▸ **PASSAGE TO READ**:
Segment Open

The origin, evolution and astonishing scale of the catastrophic opioid epidemic just got a lot clearer.
The drug industry — the pill manufacturers, wholesalers and retailers — found it profitable to flood some of the most vulnerable communities with billions of painkillers. They continued to move their product, and the medical community and government agencies failed to take action, even when it became apparent that these pills were fueling addiction and overdoses and were diverted to the streets.
This has been broadly known for years, but the more precise details became public for the first time in a trove of data released after a legal challenge from the Washington Post and the owner of the Charleston Gazette-Mail. The revelatory data comes from the Drug Enforcement Administration and its Automation of Reports and Consolidated Orders System (ARCOS). It tracks the movement of every prescription pill in the country, from factory to pharmacy.
"This really shows a relationship between the manufacturers and the distributors: They were all in it together," said Jim Geldhof, a retired DEA employee who is now a consultant for plaintiffs in a lawsuit against the drug industry. "It just reinforces the fact that it was all about greed, and all about money."
The industry has denied that, blaming criminal doctors and individuals who abused the drugs. The industry also contends that the DEA had all the information it needed to stop diversion of pills into the black market. "The DEA has been the only entity to have all of this data at their fingertips, and it could have used the information to consistently monitor the supply of opioids and when appropriate, proactively identify bad actors," said John Parker, spokesman for the Arlington, Va.-based Healthcare Distribution Alliance. The DEA declined to comment.
It appears that failures mark every point along the supply chain. The epidemic was not something out of sight. In full view, it intensified and the companies, health care professionals, law enforcement officials and government regulators were unable or unwilling to stop it.
"We have a tradition of trusting companies, and the [government] is kind of weak here," said Keith Humphreys, a Stanford professor. "Here it was misplaced trust."
The industry shipped 76 billion oxycodone and hydrocodone pills from 2006 through 2012, the period covered by the ARCOS data. They were distributed like a flash flood, spiking from 8.4 billion in 2006 to 12.6 billion in 2012. As a point of comparison, doses of morphine averaged slightly more than 500 million a year throughout the seven-year period, the data said.

Segment Closed

▸ **RAW DATA**:
Segment Open

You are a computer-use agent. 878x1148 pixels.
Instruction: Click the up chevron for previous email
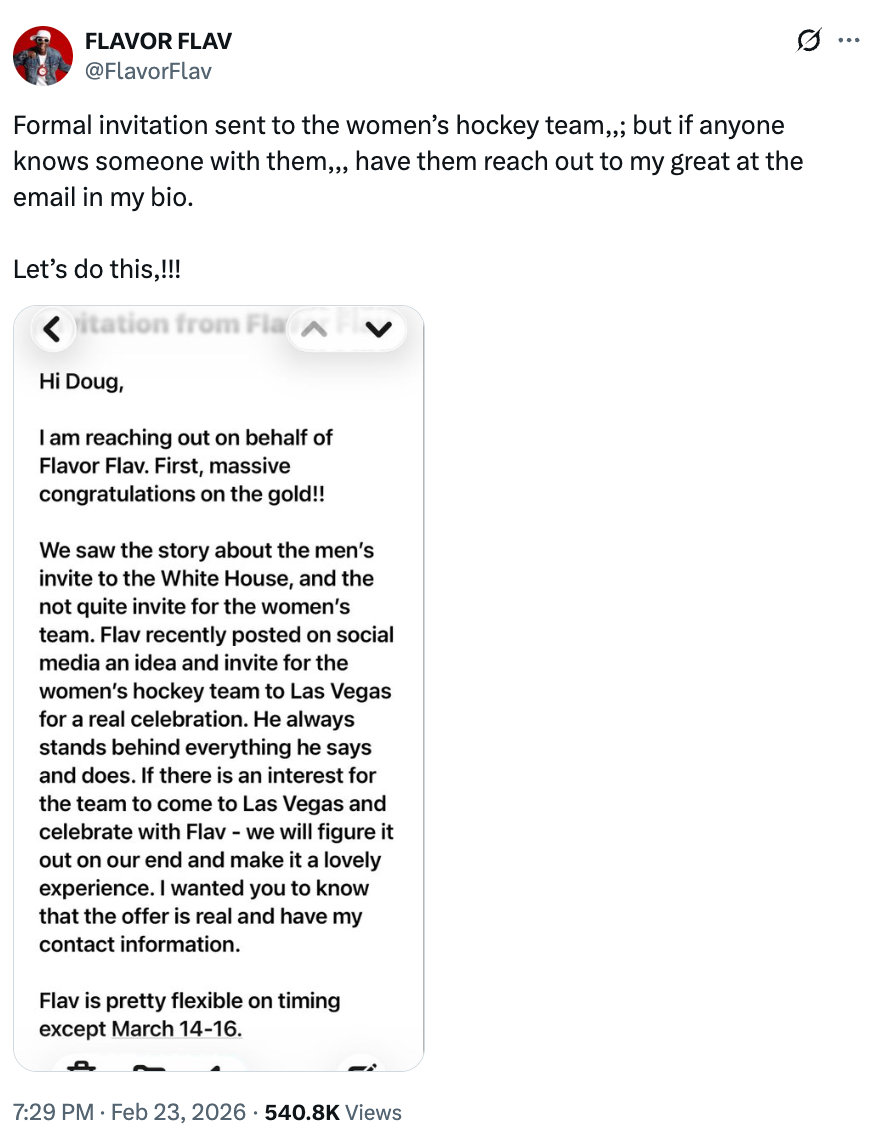(313, 328)
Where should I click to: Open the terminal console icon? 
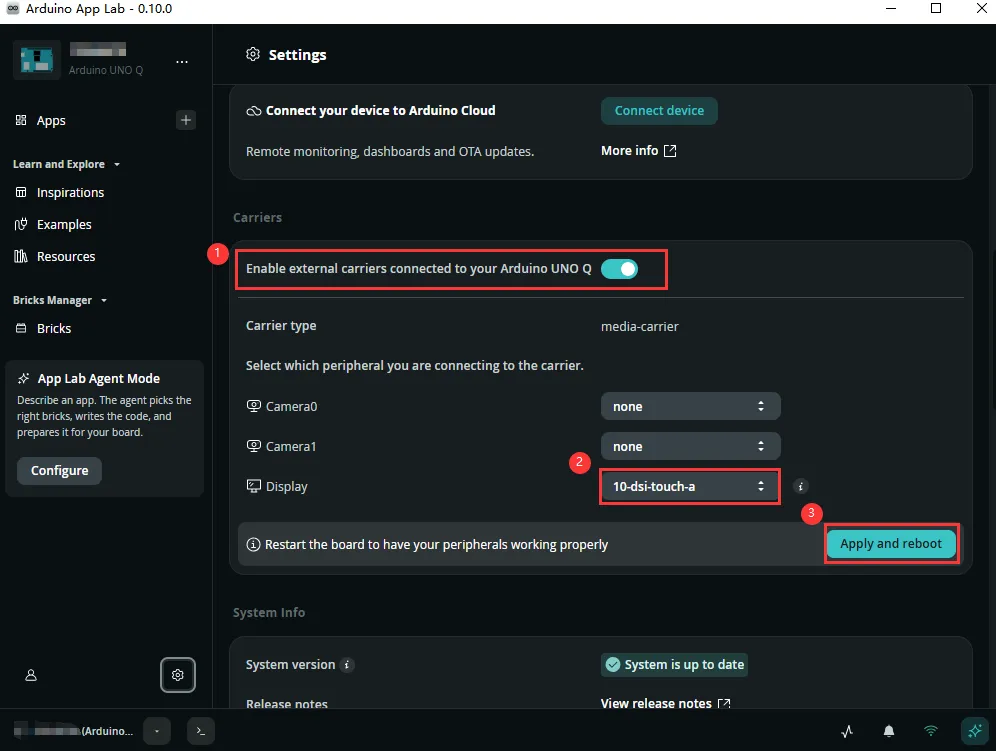pos(201,731)
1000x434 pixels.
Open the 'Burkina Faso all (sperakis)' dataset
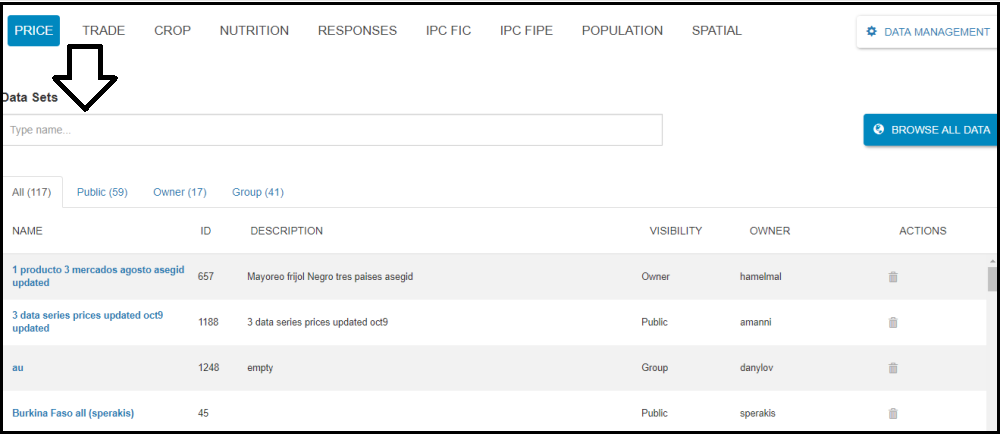[x=73, y=413]
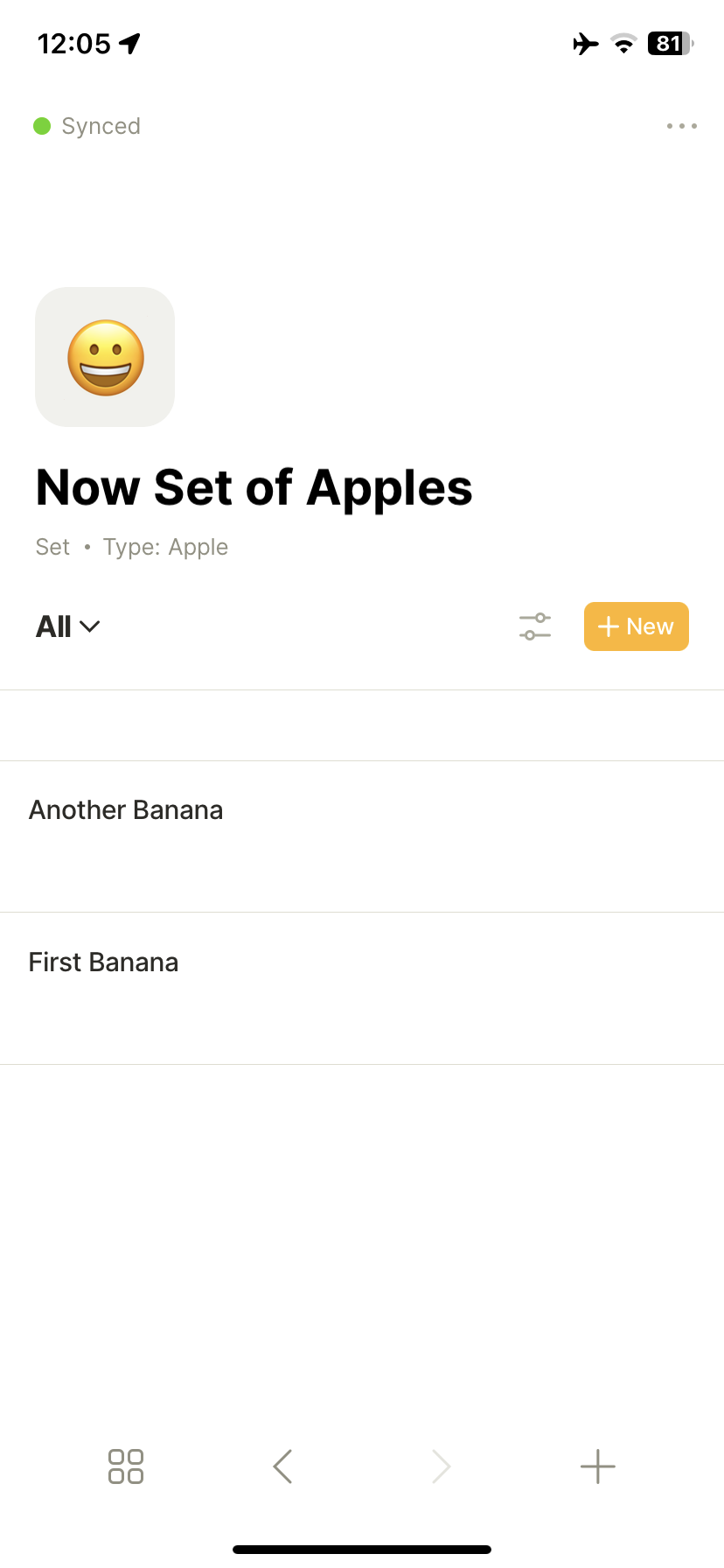Tap the battery level indicator
This screenshot has height=1568, width=724.
(670, 44)
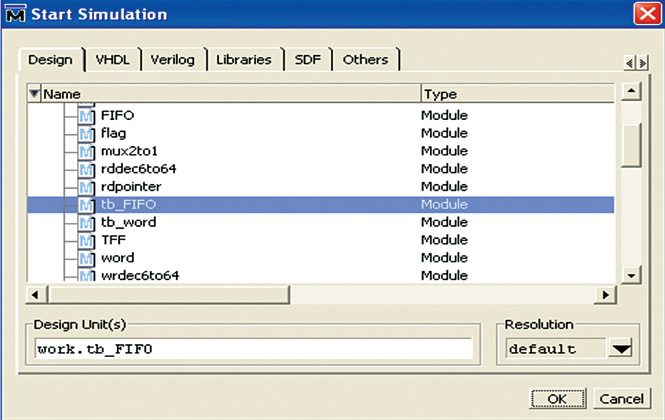The height and width of the screenshot is (420, 665).
Task: Select the TFF module icon
Action: [85, 241]
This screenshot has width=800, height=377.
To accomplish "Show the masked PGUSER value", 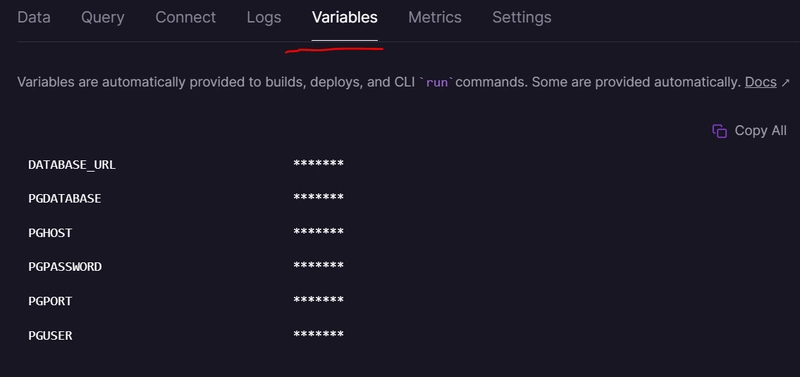I will pyautogui.click(x=318, y=335).
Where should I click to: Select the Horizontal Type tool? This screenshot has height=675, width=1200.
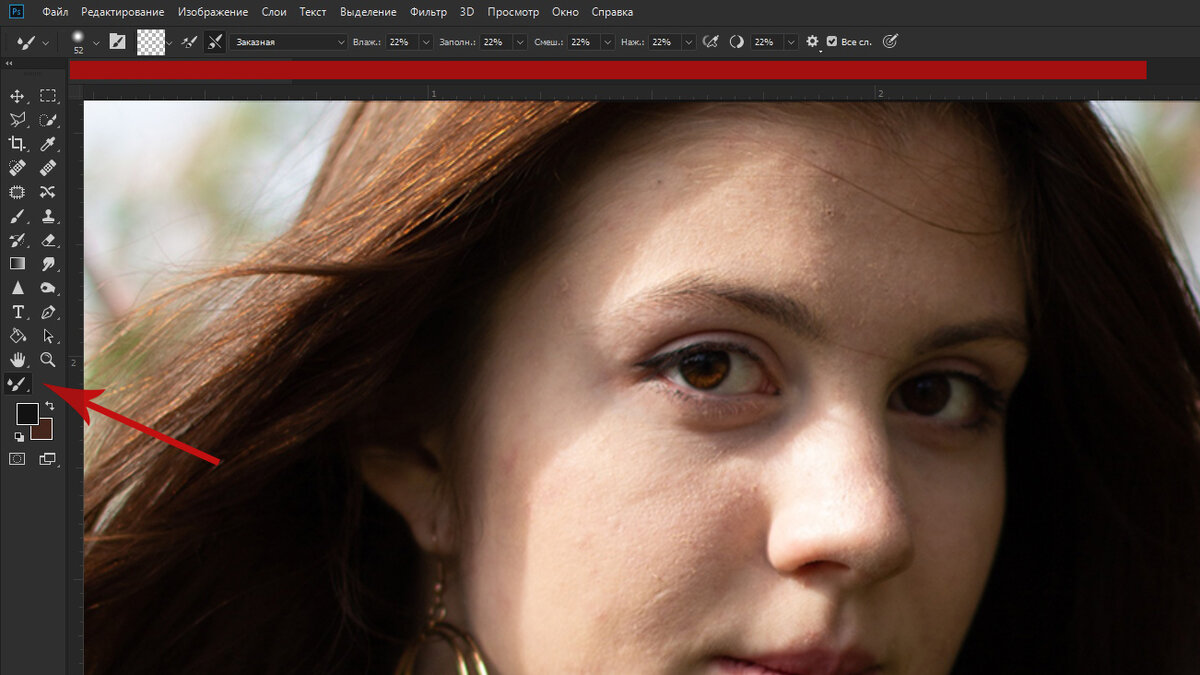17,312
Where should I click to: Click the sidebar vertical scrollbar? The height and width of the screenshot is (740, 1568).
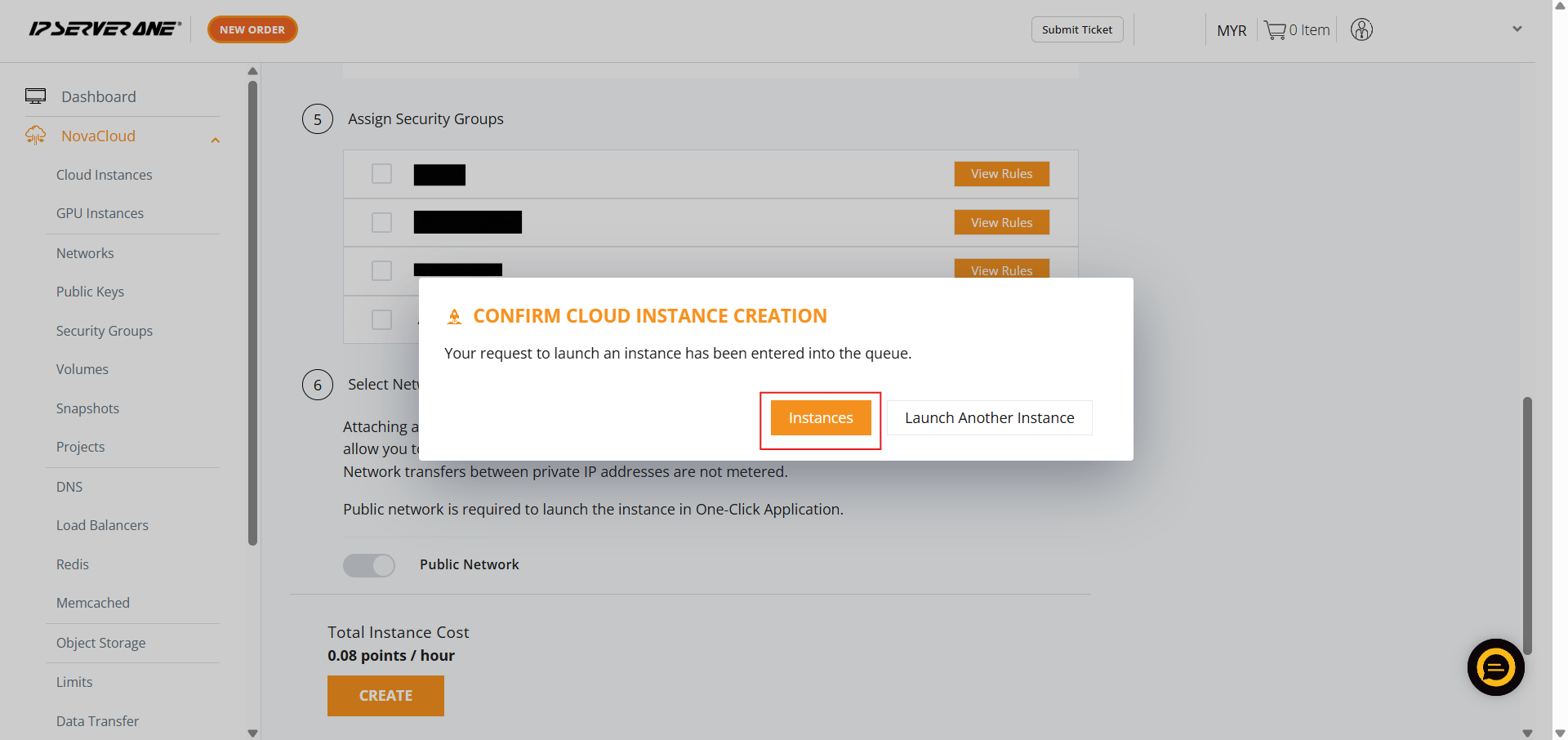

Segment Closed

▸ **QUESTIONS**:
A - From the opioid epidemic article, extract the passage between "This has been" and "factory to pharmacy.", inclusive.
B - Answer these questions from the opioid epidemic article:
(i) How many oxycodone and hydrocodone pills did the industry ship from 2006 through 2012?
(ii) What does the ARCOS system track?
(iii) What organization does John Parker speak for?

▸ **ANSWERS BY ITEM**:
A -
This has been broadly known for years, but the more precise details became public for the first time in a trove of data released after a legal challenge from the Washington Post and the owner of the Charleston Gazette-Mail. The revelatory data comes from the Drug Enforcement Administration and its Automation of Reports and Consolidated Orders System (ARCOS). It tracks the movement of every prescription pill in the country, from factory to pharmacy.

B -
(i) 76 billion.
(ii) The movement of every prescription pill in the country, from factory to pharmacy.
(iii) The Arlington, Va.-based Healthcare Distribution Alliance.